▸ ASSIGNMENT: Everything from the line with "Click the Stumbled" to the last line of the material below is what to reproduce, exactly and with no other lines.

▸ RECORDS:

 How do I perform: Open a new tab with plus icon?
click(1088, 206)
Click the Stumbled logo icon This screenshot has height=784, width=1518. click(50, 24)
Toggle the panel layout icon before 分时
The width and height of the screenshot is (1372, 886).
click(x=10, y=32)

▸ EXERCISE OUTPUT:
Click the Stumbled logo icon This screenshot has height=784, width=1518. click(50, 24)
Toggle the panel layout icon before 分时
The width and height of the screenshot is (1372, 886).
click(x=10, y=32)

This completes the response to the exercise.